**Extracted text**:
+-------+
9. Indemnification. The Company shall maintain D&O liability coverage pursuant to
which the Executive shall be a covered insured. The Executive shall receive indemnification in
accordance with the Company’s Bylaws in effect as of the date of this Agreement. Such
indemnification shall be contractual in nature and shall remain in effect notwithstanding any
future change to the Company’s Bylaws.
To the extent not otherwise limited by the Company’s Bylaws in effect as of the date of this
Agreement, in the event that the Executive is made a party or is threatened to be made a party to
or is involved in any action, suit or proceeding, (including those brought by or in the right of
the Company) whether civil, criminal, administrative or investigative (“proceeding”), by reason of
the fact that he is or was an officer, employee or agent of, or is or was serving the Company or
any subsidiary of the Company, or is or was serving at the request of the Company or another
corporation, or of a partnership, joint venture, trust or other enterprise, including service with
respect to employee benefit plans, whether the basis of such proceeding is alleged action in an
official capacity as a director, officer, employee or agent or in any other capacity while serving
as a director, officer, employee or agent, the Executive shall be indemnified and held harmless by
the Company to the fullest extent authorized by law against all expenses, liabilities and losses
(including attorneys fees, judgments, fines, ERISA excise taxes or penalties and amounts paid or to
be paid in settlement) reasonably incurred or suffered by the Executive in connection therewith.
+-------+
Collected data
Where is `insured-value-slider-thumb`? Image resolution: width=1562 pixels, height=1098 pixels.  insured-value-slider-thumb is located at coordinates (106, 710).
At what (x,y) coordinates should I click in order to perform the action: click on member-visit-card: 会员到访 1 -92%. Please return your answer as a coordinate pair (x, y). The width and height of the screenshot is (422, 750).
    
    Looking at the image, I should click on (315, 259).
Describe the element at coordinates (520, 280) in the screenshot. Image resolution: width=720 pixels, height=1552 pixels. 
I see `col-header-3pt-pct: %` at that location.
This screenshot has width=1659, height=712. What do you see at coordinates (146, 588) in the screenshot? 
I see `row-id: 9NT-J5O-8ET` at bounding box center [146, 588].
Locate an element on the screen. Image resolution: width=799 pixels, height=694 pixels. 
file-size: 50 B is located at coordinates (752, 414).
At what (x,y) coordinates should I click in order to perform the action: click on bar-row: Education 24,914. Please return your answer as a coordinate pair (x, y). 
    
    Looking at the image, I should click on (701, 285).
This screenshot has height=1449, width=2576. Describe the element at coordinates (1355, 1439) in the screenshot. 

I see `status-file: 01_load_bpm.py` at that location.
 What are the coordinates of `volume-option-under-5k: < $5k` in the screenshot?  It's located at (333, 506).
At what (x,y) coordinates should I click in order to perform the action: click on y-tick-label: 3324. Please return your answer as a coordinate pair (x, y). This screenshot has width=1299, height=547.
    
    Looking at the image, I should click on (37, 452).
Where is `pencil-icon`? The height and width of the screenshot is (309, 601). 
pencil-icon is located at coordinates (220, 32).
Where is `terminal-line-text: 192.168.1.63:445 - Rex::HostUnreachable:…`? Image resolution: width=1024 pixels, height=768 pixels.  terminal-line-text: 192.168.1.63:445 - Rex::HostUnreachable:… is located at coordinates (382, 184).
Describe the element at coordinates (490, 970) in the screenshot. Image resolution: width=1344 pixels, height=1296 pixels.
+-------+
**Task description**:
Answer these questions from the indemnification clause:
(a) What type of liability coverage must the Company maintain for the Executive?
(b) Under which Bylaws does the Executive receive indemnification?
(c) Besides attorneys fees, what items does the clause list among the expenses, liabilities and losses covered?

**Response to this exercise**:
(a) D&O liability coverage, under which the Executive is a covered insured.
(b) The Company's Bylaws in effect as of the date of this Agreement.
(c) Judgments, fines, ERISA excise taxes or penalties, and amounts paid or to be paid in settlement.